Nem toda a gente pode aspirar a ser um bom escritor, porque para isso se exigem outros atributos. Todavia, quem exercita a leitura acabará por demonstrar muito mais habilidade na expressão falada ou escrita e aumentará, seguramente, o caudal dos seus conhecimentos, fundamentais ao seu sucesso académico e profissional. De certo modo, sentir-se-á também mais feliz.

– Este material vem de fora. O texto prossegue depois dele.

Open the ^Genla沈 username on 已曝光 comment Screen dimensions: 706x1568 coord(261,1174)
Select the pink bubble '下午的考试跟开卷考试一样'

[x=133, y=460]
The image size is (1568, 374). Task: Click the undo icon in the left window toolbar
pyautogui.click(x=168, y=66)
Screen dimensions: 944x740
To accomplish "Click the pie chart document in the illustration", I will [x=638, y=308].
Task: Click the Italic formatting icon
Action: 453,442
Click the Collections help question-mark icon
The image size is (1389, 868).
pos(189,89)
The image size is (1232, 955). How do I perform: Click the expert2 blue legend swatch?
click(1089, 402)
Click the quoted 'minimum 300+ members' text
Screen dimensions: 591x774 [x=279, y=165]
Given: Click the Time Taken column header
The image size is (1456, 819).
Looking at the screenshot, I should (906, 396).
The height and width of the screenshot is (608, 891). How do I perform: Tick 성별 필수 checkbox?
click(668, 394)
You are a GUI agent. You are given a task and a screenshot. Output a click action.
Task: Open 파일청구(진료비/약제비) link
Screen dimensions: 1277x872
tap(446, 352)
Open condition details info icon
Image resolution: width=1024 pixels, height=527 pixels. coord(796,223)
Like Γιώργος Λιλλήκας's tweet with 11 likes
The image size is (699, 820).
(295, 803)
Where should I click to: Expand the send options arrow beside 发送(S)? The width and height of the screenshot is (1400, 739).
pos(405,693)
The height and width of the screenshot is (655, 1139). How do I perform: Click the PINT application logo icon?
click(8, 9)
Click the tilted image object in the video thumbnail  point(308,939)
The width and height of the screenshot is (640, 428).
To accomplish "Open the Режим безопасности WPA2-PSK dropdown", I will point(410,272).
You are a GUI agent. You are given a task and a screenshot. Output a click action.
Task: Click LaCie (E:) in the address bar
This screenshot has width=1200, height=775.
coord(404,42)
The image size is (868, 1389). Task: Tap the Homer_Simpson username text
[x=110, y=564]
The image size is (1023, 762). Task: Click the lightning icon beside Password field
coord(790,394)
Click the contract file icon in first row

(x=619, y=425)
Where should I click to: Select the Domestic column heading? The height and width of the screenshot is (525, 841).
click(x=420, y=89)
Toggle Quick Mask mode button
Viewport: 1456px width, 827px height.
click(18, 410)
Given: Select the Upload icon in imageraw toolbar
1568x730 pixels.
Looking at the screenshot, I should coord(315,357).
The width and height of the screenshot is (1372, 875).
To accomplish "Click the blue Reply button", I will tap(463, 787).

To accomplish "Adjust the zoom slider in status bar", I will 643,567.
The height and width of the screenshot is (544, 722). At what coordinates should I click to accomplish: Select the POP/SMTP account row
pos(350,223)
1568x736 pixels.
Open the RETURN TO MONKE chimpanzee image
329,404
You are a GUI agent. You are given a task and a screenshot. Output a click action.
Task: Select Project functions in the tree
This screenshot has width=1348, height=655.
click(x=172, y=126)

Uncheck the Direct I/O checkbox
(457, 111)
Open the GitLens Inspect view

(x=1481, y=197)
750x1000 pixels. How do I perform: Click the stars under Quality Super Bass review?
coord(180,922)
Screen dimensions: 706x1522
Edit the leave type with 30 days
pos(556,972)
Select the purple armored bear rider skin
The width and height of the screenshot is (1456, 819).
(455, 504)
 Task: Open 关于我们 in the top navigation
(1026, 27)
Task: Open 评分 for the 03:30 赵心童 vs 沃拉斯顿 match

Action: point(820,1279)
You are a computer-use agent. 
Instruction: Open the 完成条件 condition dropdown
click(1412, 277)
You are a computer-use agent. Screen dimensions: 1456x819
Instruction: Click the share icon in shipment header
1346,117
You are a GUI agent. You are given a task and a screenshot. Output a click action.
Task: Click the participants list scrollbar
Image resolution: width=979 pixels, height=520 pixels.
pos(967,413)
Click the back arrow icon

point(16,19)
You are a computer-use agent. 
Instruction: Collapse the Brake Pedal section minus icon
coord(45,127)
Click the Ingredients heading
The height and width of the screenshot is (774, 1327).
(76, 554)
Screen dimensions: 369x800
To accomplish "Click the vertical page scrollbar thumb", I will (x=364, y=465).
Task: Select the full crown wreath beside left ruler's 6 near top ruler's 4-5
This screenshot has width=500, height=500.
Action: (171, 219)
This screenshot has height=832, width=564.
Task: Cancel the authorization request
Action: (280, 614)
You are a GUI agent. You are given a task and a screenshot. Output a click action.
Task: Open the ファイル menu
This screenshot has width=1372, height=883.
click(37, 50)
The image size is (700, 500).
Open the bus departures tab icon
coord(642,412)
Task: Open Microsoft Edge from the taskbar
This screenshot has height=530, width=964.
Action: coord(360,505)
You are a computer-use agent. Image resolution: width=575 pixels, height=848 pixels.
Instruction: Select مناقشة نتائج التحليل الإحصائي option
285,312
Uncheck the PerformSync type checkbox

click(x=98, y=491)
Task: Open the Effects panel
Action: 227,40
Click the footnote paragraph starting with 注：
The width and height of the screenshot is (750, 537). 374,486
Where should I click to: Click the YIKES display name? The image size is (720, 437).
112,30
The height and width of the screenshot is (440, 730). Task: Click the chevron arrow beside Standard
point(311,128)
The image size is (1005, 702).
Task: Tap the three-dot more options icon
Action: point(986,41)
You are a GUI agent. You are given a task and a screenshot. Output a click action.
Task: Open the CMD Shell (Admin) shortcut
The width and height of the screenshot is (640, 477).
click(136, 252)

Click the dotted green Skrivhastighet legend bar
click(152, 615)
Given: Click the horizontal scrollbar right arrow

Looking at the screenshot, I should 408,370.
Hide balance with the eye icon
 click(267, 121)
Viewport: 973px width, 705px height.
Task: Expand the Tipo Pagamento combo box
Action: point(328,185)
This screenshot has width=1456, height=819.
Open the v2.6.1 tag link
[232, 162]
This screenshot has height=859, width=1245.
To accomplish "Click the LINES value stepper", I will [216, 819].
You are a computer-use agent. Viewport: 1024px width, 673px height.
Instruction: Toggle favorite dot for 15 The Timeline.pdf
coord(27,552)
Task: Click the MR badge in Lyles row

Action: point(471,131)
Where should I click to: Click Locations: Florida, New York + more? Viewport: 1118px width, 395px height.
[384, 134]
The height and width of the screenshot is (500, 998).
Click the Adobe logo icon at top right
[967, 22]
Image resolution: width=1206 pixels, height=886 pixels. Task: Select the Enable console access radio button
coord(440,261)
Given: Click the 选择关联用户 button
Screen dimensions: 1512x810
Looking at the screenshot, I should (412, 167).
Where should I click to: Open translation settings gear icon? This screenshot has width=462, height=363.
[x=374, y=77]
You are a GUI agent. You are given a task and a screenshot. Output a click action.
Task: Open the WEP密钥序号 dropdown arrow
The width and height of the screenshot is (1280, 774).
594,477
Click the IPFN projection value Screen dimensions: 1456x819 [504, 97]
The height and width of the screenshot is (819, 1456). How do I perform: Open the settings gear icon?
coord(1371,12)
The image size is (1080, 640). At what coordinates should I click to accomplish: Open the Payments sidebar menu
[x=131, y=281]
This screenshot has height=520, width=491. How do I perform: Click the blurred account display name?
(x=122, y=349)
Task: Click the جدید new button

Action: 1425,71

Para terminar, deixe uma mensagem aos nossos leitores, pff.
 Muito obrigada, desde já.
 Aos leitores dir-lhes-ei que a suprema satisfação da leitura é um prazer tão grande como explorar um lago idílico num barco a remos. Quem escreve não passa de um remador com maior ou menor jeito, quem lê passeia e goza a viagem, página a página. Importa, contudo, a ambos, remador e passageiro, observar atentamente cada detalhe da paisagem, fixar cada capítulo, cada pormenor, lembrar cada baía, cada ancoradouro, cada cais onde se chega, cada cais de onde se parte. Só assim valerá a pena viajar dentro de um livro e sentir esse percurso gratificante e inesquecível.

1 comentário:

  1. Adoro este homem! :) Conheço-o desde sempre, sendo o meu pediatra. Mas não sabia que também era escritor e tão pouco licenciado em Ciências Antropológicas e Etnológicas e em História! É mesmo um poço de sabedoria e só de o ouvir dá gosto. Muitas coisas se aprende com ele e agora aprenderei muito mais, com certeza.

    Obrigada, Ni, por esta partilha que tão contente me deixou.